Road Tax for Motorcycles
Motorcycles have a simpler road tax structure compared to cars. The annual road tax for a motorcycle depends on its engine capacity:
| Engine Capacity | Annual Road Tax |
|---|---|
| Up to 200 cc | $64 |
| 201 cc to 400 cc | $86 to $172 (scaled) |
| Above 400 cc | $172 to $340+ (scaled) |
Motorcycle road tax is substantially cheaper than car road tax, reflecting the smaller road footprint and lower infrastructure demands of two-wheeled vehicles.
Road Tax for Commercial Vehicles
Goods vehicles, buses, and other commercial vehicles have a different road tax structure based on their laden weight rather than engine capacity. Lighter commercial vehicles pay less, while heavier trucks and buses pay progressively more. Commercial vehicle operators should refer to the LTA schedule for exact rates, which are updated periodically.
Frequently Asked Questions
Can I get a refund if I deregister my car before the road tax expires?Yes. When you deregister a vehicle, LTA will refund the unused portion of prepaid road tax on a pro-rated basis, calculated by the number of complete months remaining. The refund is included in the overall deregistration rebate settlement. Use our PARF Rebate Calculator to estimate your total rebates.
What happens if I drive with expired road tax?Driving with expired road tax is an offence under the Road Traffic Act. You may be fined up to $2,000 for a first offence, and the vehicle may be seized by the authorities. Additionally, your motor insurance may be invalidated if you are involved in an accident while driving without valid road tax, leaving you personally liable for any damages.

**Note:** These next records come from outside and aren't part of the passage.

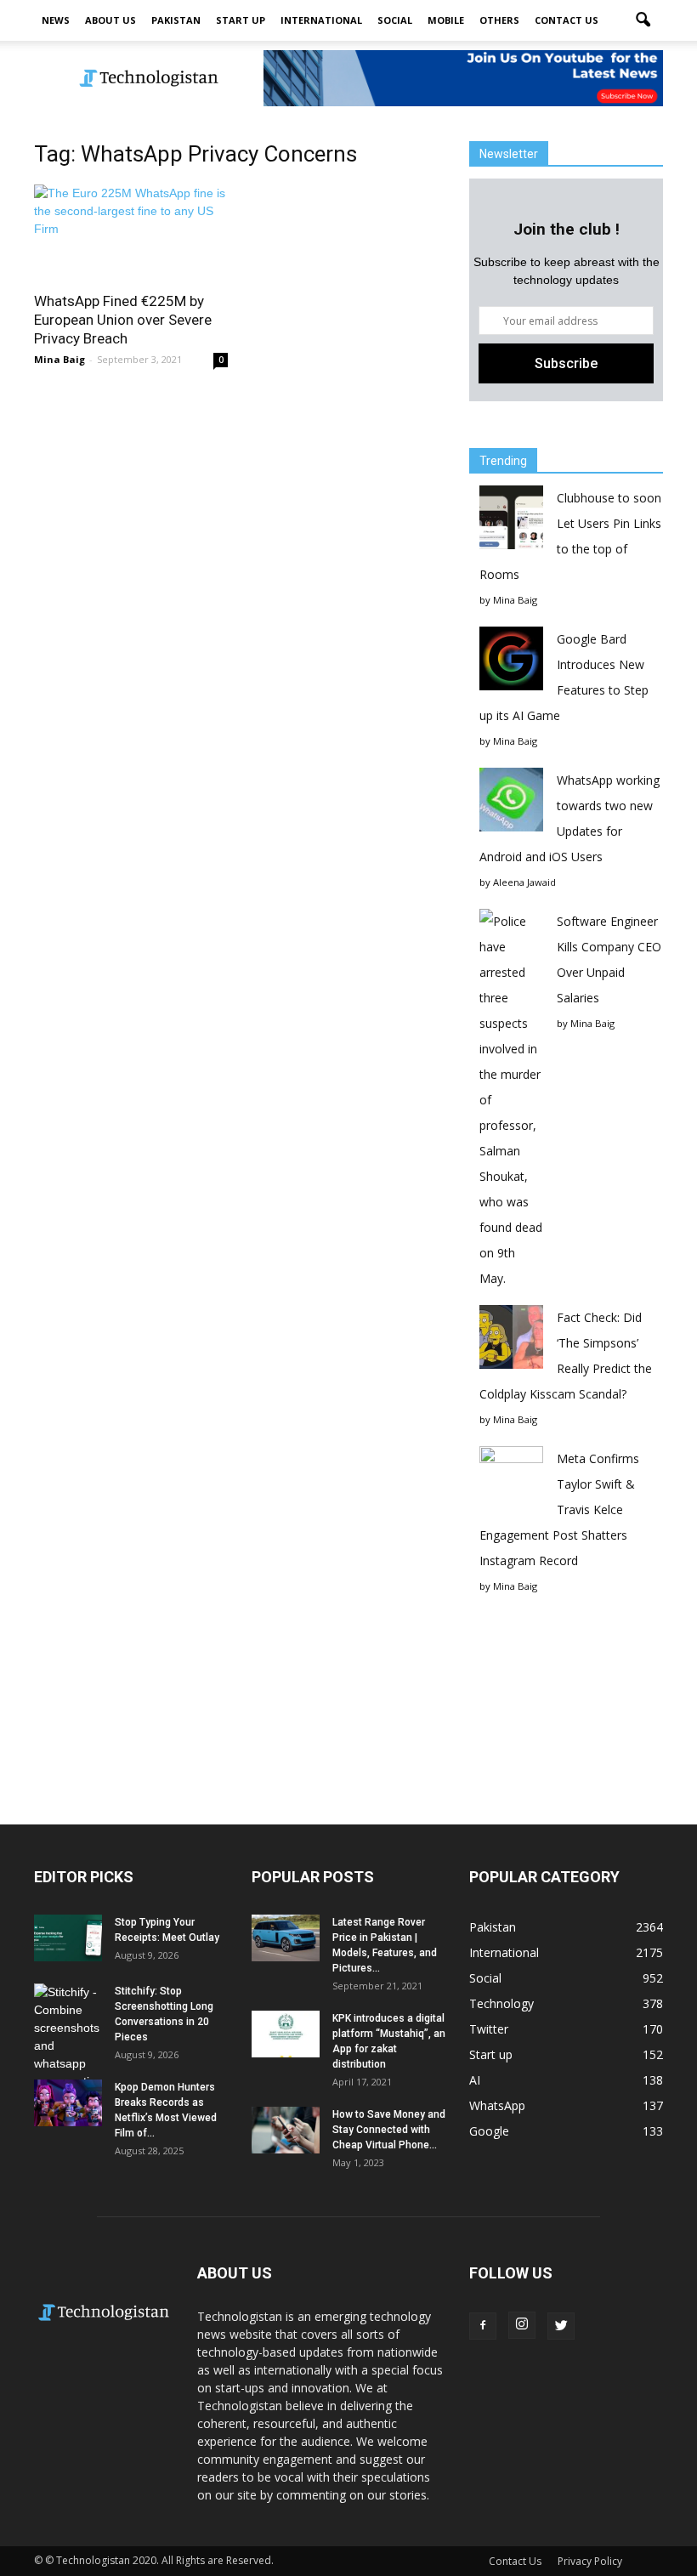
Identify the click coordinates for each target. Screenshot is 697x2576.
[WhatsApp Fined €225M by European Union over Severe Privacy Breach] (131, 232)
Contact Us (566, 20)
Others (499, 20)
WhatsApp (497, 2105)
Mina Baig (59, 359)
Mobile (446, 20)
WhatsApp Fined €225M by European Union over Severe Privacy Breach (123, 319)
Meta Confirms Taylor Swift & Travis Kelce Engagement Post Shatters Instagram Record (559, 1509)
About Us (110, 20)
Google (489, 2131)
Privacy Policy (590, 2561)
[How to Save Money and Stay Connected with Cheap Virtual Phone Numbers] (286, 2130)
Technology (501, 2003)
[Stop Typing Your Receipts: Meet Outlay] (68, 1938)
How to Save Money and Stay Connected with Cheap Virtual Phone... (388, 2129)
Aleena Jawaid (524, 882)
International (321, 20)
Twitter (488, 2029)
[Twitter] (561, 2326)
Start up (240, 20)
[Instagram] (522, 2325)
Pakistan (176, 20)
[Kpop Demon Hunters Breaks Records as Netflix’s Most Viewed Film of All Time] (68, 2103)
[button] (642, 20)
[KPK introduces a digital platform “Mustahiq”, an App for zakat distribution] (286, 2034)
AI (474, 2080)
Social (394, 20)
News (56, 20)
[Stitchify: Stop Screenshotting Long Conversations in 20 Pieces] (68, 2037)
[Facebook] (482, 2326)
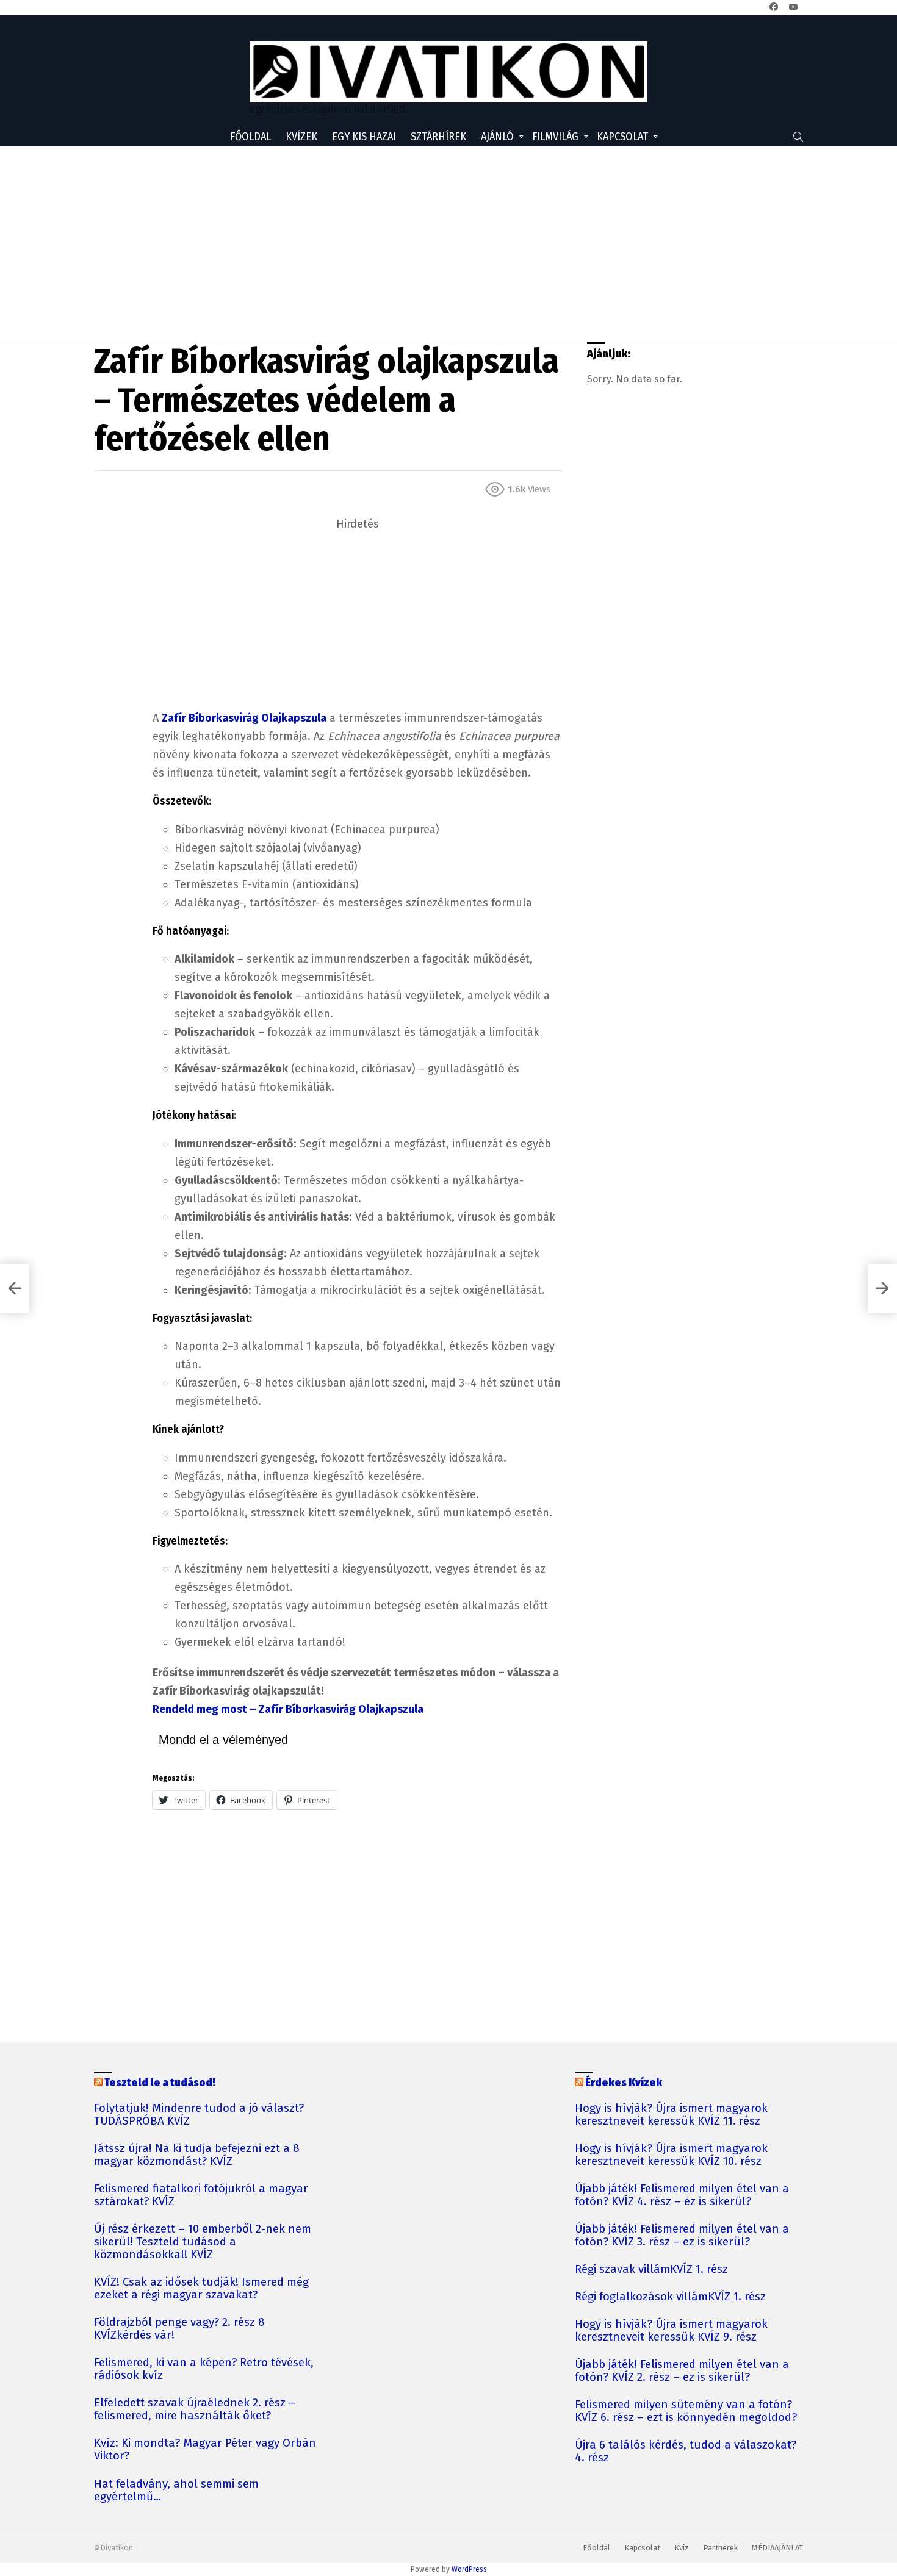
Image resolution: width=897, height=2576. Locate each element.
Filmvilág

Is road tax the same for hybrid vehicles?Hybrid vehicles are taxed based on their internal combustion engine capacity, not the combined output of the engine and electric motor. This means a 1,500 cc hybrid pays the same base road tax as a 1,500 cc petrol car. However, hybrids may qualify for specific green vehicle rebates that reduce the effective road tax amount.
Why is Singapore road tax so much higher for larger engines?The progressive road tax structure is a deliberate policy tool. Larger engines generally consume more fuel, produce more emissions, and are associated with larger vehicles that occupy more road space. By making road tax progressively more expensive for larger engines, the government discourages ownership of big-engined vehicles and nudges buyers toward smaller, more efficient options. This supports Singapore's broader goals of reducing carbon emissions and managing road congestion.

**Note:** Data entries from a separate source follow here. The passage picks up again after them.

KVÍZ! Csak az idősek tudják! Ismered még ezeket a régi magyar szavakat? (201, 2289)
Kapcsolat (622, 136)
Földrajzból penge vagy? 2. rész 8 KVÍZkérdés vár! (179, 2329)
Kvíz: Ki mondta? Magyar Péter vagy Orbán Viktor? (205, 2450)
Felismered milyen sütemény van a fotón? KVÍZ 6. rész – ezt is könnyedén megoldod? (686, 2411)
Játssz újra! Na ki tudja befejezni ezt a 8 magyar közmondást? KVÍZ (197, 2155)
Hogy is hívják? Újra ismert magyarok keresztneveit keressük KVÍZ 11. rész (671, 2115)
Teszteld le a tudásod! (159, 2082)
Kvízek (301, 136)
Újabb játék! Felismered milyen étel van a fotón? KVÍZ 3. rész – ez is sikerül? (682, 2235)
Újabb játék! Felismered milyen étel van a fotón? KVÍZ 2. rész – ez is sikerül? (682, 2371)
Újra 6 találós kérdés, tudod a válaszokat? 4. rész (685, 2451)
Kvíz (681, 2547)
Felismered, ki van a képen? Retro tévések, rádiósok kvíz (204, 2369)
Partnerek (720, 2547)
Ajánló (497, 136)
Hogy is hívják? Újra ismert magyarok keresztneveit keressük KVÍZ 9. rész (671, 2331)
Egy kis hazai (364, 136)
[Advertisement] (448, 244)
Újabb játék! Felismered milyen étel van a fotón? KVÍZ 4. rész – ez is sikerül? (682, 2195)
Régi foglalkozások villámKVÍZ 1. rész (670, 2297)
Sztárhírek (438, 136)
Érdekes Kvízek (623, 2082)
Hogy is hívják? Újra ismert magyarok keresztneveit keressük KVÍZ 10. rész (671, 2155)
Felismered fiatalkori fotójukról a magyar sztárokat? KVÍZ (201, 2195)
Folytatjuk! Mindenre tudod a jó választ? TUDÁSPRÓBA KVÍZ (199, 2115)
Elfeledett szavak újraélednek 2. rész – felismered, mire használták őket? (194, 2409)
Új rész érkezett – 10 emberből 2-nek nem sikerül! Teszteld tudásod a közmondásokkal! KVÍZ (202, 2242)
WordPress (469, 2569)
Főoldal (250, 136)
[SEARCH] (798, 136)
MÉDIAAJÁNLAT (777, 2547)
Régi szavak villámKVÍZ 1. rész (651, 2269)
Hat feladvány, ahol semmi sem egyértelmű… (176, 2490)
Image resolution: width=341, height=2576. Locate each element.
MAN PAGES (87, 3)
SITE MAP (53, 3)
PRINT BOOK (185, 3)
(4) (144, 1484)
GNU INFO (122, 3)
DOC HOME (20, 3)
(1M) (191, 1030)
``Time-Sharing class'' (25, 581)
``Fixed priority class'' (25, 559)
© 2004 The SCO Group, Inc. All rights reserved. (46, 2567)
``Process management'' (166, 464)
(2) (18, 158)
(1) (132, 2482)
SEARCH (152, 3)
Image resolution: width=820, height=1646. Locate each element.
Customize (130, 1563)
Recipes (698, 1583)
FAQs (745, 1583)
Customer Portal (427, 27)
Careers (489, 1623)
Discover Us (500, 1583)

How does road tax compare as a fraction of total car ownership cost?For a typical Category A car, road tax represents roughly 5% to 8% of the total annual cost of ownership, which includes depreciation, insurance, fuel, parking, and maintenance. While it is not the largest component, road tax is a predictable and unavoidable cost that should be factored into any ownership budget. Use our Total Cost of Ownership Calculator to see how road tax fits into the full cost picture.